煤层气等温吸附/解吸模拟实验技术新进展与应用

Research and Application of In-situ CBM Adsorption/Desorption Simulation

煤岩的吸附/解吸数据是煤层气资源预测、产能评价必需的核心参数,目前常规的等温吸附实验只能获得固定温度下的吸附量和压力之间的关系。如何获得储层条件下准确的等温吸附数据,是煤层气储层实验测试孜孜以求的目标。针对当前煤层气等温吸附测试主要沿用美国专利US5058442/4528550,采用IS-300等温吸附仪,存在测试范围小、破坏样品原始结构及无围压约束等突出问题,创新研制煤层气原位吸附/解吸模拟装置,克服了目前等温吸附测试未考虑地应力影响,不能代表地层真实吸附状态的缺陷。特别是形成非吸附性气体等温吸附实验方法,为变体积自由空间的计算提供参数。该装置的成功研制开发,一方面实现等温吸附装置国产化,另一方面实现高温压条件下煤岩原位吸附模拟技术的从无到有。研究发现,在较高温度和压力时(>85℃,>30MPa),温度对煤吸附能力的影响大于压力的影响。从而证实含气量与埋深关系存在"临界深度",即浅部煤层含气量随埋深增大而增高,在一定埋深达到最大值,超过此埋深之后含气量随埋深进一步增大而趋于降低。

CBM Adsorption/Desorption data are the key parameters to appraise CBM resources and productivity. The current conventional Isotherm adsorption experiment can only provide the relationship between adsorption volume and pressure at a fixed temperature set at the beginning of experiment. How to get the real adsorptiun/desorption data in the in-situ condition become a challenge for the CBM laboratory. To overcome the bottlenecks existing in isothermal CBM adsorption testing which currently adopts the US5058442/4528550 patent and IS-300 in- situ absorption instrument, such as small testing scope, damage of sample＇s original structure, and free from restraint by surrounding pressure, Langfang CBM laboratory created a new CBM adsorption/desorption simulation device that overcomes the shortcoming that the current in-situ adsorption testing does not take into account the influence of stress and cannot reflect the real adsorption status of the formation. Particularly, the method for in-situ adsorption testing of non-adsorptive gas provides the parameters for calculation of variable volume free space. Successful development of this instrument localizes the isothermal adsorption apparatus and creates the in-situ CBM adsorption simulation under the high-temperature condition.
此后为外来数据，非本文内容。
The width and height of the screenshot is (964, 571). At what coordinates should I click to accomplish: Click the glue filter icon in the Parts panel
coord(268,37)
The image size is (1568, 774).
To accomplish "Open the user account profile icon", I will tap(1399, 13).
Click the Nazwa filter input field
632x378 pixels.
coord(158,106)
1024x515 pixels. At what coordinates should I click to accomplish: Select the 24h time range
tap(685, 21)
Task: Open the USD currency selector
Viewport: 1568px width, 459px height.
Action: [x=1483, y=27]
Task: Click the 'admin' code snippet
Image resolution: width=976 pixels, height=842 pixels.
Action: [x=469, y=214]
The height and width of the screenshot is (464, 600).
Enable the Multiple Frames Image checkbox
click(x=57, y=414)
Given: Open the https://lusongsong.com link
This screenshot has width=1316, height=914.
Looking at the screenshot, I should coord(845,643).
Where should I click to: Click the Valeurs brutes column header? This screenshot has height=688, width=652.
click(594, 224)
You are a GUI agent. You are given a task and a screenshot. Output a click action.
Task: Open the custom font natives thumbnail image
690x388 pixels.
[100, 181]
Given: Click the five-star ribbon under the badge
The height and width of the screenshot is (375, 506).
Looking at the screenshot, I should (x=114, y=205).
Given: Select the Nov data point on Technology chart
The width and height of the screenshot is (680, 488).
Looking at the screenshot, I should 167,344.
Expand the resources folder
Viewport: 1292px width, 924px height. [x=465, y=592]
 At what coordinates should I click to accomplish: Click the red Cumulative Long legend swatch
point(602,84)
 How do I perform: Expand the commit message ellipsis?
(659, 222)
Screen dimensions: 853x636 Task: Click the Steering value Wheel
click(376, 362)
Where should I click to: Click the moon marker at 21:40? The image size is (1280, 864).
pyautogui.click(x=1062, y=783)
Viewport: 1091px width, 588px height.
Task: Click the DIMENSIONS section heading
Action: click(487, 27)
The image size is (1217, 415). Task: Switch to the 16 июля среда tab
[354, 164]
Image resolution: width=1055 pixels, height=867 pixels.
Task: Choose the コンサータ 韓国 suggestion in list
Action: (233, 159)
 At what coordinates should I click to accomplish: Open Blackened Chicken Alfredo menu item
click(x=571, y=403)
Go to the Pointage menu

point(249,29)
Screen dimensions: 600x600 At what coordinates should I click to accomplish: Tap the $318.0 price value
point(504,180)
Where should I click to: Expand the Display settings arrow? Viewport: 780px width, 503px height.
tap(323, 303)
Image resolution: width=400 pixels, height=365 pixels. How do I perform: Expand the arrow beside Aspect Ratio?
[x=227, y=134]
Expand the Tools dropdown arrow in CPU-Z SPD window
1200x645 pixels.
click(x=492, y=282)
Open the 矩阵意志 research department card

The research indicates that the effect of high temperature on CBM adsorption capability is higher than that of pressure under the conditions of high temperature and pressure （〉85℃, 〉30MPa）, thus confirming that a ＂critical depth＂ exists in the relationship between CBM content and buried depth. Namely the CBM content in the shallow layer increases with the rise of buried depth and reaches the maximum value at a certain buried depth. Then the CBM content decreases with the further rise of buried depth after exceeding the certain depth.